中国最大級「貿易商談会」オンライン開催の実態

しかし商品の細かい仕様のすりあわせや、生産ラインの実地検分などは依然としてオフラインに頼らざるをえないという。

あるイラン人のバイヤーは、「材料の良しあしは実際に商品を触って確かめないとわからない」と財新記者に語った。彼は生業のカバンを買い付けるために広州交易会に過去20回参加してきたが、長年付き合いのある取引先ならオンラインでも支障なく商談できるものの、魅力のある新製品や信頼できる新しい取引先を探すのは容易ではないようだ。

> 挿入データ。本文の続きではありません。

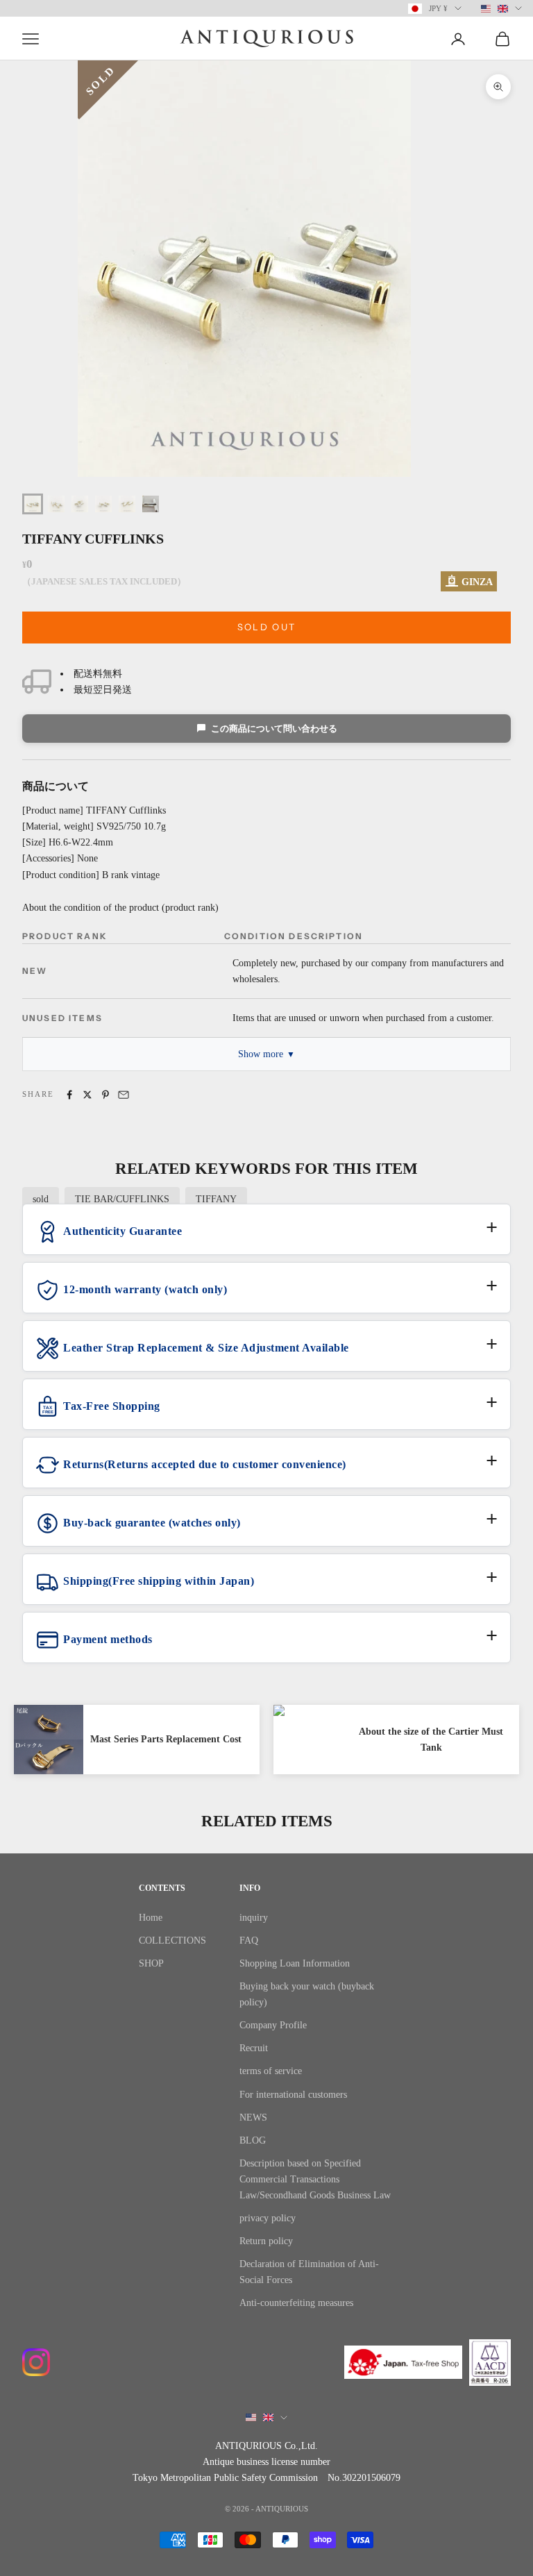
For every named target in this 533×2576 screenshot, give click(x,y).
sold (41, 1199)
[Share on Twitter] (87, 1094)
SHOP (151, 1963)
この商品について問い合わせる (274, 728)
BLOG (252, 2140)
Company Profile (273, 2025)
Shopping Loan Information (294, 1963)
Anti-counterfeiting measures (296, 2303)
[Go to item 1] (32, 504)
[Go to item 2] (56, 504)
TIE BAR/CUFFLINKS (122, 1199)
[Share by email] (123, 1094)
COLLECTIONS (172, 1940)
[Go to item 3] (79, 504)
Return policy (266, 2241)
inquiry (253, 1917)
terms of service (270, 2071)
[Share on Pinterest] (105, 1094)
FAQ (248, 1940)
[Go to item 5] (127, 504)
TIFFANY (216, 1199)
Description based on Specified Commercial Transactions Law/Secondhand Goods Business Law (315, 2179)
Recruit (253, 2048)
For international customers (293, 2094)
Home (150, 1917)
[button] (266, 1237)
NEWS (253, 2117)
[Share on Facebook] (69, 1094)
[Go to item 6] (150, 504)
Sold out (266, 626)
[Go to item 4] (103, 504)
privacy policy (267, 2218)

消費者向けのネット通販とは違い、広州交易会はそもそもプロのバイヤー向けの商談会だ。取引当たりの数量や金額が大きく、それだけにバイヤーも慎重だ。商談がオンラインに移っても、正式契約の前にサンプルを取り寄せ、実物を見て判断するのが大前提なのは変わらない。

逆に言えば、今回の広州交易会の成果を以前と同様に開催期間中の成約額で判断するのは難しい。オンラインには時間や空間の制約がないなど、オフラインにはない長所もある。主催者のスポークスマンによれば、将来の広州交易会ではオンラインとオフラインの深い融合を推進していく方針だ。